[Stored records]

------------------------------------------------

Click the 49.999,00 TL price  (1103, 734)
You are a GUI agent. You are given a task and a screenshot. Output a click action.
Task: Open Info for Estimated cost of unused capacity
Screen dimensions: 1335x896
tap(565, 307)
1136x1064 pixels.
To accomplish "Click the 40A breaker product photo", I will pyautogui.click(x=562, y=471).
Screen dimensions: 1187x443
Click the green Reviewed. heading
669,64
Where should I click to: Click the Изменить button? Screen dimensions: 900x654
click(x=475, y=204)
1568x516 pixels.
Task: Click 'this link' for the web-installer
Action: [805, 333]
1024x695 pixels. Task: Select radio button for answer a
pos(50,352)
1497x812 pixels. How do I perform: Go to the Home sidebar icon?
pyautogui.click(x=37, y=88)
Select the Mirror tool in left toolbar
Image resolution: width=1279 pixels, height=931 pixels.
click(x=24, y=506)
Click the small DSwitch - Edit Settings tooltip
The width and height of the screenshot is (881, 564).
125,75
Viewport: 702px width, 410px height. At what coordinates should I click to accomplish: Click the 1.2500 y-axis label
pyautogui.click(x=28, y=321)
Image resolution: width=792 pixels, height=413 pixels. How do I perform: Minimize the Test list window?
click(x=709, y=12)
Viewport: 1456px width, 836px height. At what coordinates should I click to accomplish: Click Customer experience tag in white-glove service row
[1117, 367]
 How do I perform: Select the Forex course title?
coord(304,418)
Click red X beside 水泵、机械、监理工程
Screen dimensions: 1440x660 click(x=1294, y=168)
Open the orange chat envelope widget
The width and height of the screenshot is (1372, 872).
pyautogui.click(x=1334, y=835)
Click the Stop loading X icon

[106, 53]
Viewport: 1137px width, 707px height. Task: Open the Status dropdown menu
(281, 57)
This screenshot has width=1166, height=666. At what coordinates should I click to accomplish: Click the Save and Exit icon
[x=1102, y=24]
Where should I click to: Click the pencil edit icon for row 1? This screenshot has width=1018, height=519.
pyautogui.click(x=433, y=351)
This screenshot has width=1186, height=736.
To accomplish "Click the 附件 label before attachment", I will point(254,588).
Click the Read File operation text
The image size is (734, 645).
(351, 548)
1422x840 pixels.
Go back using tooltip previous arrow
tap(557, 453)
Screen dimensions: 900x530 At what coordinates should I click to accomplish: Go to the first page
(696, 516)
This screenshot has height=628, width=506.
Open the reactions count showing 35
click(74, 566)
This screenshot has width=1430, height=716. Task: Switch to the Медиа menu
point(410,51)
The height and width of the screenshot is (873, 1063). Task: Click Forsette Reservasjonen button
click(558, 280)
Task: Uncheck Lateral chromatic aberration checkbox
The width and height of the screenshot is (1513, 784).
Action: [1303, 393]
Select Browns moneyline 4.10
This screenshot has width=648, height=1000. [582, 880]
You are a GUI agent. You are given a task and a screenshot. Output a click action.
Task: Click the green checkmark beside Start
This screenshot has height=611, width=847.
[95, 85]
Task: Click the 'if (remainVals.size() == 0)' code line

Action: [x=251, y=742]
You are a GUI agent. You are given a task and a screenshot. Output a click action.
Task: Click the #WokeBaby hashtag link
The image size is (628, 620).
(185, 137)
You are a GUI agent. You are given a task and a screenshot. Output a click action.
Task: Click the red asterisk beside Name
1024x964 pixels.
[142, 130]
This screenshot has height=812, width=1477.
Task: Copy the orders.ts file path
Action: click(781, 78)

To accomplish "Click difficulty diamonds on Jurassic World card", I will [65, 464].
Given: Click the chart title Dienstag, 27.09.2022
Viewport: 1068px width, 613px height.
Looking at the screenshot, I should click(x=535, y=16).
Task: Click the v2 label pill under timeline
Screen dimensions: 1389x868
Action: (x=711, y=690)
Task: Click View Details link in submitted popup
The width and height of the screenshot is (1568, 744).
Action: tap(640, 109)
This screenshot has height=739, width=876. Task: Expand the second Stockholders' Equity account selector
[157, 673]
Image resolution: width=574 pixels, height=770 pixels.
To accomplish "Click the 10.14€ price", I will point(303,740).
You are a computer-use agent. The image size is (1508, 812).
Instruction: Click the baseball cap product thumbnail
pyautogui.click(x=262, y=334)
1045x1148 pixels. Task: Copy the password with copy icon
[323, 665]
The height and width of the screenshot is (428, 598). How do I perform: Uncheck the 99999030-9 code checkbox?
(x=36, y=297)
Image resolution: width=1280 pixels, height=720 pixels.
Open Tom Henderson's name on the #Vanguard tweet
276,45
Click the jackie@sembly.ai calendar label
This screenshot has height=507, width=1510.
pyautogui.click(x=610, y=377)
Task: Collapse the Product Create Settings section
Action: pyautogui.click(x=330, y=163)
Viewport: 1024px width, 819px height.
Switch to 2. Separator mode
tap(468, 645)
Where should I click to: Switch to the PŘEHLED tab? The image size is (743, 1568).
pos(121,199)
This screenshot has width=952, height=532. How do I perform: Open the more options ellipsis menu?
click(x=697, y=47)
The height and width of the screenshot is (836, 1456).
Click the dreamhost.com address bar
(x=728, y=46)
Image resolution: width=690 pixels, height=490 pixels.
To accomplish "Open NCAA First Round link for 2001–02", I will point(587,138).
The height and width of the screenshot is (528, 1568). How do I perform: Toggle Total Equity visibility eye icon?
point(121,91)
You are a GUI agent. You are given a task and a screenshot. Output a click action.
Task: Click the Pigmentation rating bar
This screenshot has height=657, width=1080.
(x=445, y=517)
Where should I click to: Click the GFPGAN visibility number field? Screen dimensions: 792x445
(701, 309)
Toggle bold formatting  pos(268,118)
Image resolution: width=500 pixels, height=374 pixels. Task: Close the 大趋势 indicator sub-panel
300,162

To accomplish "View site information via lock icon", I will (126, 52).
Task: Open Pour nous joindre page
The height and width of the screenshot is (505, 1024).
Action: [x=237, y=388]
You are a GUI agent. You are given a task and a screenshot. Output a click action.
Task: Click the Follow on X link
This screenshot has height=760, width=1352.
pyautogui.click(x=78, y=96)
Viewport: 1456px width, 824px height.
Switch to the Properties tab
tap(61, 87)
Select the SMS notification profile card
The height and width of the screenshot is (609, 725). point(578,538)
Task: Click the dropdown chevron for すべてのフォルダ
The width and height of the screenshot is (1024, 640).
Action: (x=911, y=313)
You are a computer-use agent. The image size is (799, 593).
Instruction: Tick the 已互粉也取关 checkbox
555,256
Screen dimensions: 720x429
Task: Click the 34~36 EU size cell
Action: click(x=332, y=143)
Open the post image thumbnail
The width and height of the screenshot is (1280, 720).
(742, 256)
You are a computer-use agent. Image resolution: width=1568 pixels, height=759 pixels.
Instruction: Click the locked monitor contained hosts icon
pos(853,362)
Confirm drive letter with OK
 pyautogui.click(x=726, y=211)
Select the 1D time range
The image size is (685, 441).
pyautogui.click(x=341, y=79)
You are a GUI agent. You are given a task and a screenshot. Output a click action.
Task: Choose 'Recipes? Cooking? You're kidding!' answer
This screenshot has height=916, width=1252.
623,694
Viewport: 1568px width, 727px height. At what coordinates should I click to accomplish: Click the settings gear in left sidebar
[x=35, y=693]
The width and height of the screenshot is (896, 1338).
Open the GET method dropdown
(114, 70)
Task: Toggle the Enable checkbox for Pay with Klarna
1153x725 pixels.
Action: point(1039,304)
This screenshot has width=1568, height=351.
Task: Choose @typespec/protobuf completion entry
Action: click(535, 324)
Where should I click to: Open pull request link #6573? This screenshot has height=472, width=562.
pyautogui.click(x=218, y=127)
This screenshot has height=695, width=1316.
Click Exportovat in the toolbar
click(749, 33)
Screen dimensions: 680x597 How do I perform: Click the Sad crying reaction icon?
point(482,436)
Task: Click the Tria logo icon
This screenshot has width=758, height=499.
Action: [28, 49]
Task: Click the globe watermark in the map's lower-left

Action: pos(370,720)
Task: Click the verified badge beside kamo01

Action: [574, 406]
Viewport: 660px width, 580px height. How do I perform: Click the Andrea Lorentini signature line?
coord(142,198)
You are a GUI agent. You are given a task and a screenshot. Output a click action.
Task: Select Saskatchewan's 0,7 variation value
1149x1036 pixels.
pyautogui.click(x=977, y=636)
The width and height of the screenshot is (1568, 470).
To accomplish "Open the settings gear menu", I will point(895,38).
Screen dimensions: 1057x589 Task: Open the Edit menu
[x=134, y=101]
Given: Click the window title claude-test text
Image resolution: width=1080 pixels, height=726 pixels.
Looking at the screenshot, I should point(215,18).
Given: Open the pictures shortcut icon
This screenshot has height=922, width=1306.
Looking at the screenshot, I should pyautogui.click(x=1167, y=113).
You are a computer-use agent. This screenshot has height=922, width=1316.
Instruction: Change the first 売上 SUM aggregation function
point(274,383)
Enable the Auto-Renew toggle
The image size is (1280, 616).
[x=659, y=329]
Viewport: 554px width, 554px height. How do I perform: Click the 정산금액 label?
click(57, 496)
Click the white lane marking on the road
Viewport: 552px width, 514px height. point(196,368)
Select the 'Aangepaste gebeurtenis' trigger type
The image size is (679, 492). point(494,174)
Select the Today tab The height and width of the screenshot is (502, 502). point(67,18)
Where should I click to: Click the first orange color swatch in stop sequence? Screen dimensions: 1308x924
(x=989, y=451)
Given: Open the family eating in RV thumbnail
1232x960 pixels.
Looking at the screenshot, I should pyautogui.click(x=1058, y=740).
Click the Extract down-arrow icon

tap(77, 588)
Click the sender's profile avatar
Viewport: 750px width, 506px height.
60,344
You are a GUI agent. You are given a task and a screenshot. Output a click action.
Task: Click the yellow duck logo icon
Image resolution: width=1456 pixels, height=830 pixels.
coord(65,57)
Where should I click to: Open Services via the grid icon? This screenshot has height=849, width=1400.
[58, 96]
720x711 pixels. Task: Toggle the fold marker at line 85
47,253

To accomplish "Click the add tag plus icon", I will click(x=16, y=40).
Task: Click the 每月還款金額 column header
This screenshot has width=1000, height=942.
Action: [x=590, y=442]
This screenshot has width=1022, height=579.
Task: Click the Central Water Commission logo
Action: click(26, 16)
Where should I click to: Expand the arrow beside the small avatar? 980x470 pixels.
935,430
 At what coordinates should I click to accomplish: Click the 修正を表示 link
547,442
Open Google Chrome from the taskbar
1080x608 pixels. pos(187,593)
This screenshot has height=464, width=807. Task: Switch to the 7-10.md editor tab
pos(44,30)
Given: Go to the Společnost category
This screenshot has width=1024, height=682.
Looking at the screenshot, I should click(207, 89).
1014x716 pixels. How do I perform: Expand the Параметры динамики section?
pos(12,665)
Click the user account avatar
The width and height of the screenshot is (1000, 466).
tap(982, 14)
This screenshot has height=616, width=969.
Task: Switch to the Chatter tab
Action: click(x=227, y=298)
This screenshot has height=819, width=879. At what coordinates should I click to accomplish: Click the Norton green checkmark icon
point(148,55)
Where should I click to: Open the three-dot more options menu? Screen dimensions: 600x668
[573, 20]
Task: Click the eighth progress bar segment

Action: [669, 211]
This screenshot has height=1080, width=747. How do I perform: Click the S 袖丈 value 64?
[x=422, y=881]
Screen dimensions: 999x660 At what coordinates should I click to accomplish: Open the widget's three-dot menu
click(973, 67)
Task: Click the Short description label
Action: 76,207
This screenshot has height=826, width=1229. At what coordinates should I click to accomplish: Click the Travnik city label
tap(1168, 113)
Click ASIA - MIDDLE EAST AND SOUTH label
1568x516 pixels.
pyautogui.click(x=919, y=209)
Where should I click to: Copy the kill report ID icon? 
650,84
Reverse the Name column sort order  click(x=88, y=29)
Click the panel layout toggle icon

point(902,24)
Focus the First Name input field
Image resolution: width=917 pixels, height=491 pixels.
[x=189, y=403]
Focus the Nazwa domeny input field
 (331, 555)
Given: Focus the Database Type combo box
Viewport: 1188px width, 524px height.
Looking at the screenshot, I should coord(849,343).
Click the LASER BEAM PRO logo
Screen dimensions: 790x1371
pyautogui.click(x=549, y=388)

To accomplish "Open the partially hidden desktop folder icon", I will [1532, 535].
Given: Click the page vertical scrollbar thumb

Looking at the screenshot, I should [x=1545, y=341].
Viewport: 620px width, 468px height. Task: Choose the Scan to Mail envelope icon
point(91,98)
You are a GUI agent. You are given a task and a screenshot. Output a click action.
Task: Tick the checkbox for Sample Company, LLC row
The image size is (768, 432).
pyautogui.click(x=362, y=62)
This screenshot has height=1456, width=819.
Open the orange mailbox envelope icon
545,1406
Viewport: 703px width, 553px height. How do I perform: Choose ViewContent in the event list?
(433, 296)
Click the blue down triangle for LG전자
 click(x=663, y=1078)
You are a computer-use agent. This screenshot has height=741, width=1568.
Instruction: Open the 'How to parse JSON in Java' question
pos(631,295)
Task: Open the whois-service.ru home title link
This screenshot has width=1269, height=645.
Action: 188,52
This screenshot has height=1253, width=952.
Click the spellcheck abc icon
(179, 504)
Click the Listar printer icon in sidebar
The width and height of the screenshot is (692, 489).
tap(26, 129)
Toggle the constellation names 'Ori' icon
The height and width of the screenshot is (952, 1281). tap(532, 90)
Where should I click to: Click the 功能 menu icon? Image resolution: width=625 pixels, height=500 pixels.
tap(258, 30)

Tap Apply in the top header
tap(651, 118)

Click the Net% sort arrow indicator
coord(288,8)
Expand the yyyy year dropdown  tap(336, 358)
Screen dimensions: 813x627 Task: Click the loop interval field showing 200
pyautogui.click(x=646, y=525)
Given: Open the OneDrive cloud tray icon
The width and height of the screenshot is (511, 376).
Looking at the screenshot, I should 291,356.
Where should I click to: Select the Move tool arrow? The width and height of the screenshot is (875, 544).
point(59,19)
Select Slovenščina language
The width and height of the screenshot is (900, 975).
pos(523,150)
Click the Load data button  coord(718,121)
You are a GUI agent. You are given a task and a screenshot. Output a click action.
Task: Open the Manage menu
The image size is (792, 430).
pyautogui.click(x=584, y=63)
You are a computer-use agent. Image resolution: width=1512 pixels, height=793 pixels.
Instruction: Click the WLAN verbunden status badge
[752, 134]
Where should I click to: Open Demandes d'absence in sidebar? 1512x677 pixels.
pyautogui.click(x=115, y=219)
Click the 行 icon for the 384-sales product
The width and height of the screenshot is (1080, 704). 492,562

------------------------------------------------

_TASK INSTRUCTIONS_: All that is needed is the exact run of lines above from the line containing "Select the SMS notification profile card" through the line containing "You are a computer-use agent. Image resolution: width=1568", both of them included.

_OUTPUT BELOW_:
Select the SMS notification profile card
The height and width of the screenshot is (609, 725). point(578,538)
Task: Click the dropdown chevron for すべてのフォルダ
The width and height of the screenshot is (1024, 640).
Action: (x=911, y=313)
You are a computer-use agent. The image size is (799, 593).
Instruction: Tick the 已互粉也取关 checkbox
555,256
Screen dimensions: 720x429
Task: Click the 34~36 EU size cell
Action: click(x=332, y=143)
Open the post image thumbnail
The width and height of the screenshot is (1280, 720).
(742, 256)
You are a computer-use agent. Image resolution: width=1568 pixels, height=759 pixels.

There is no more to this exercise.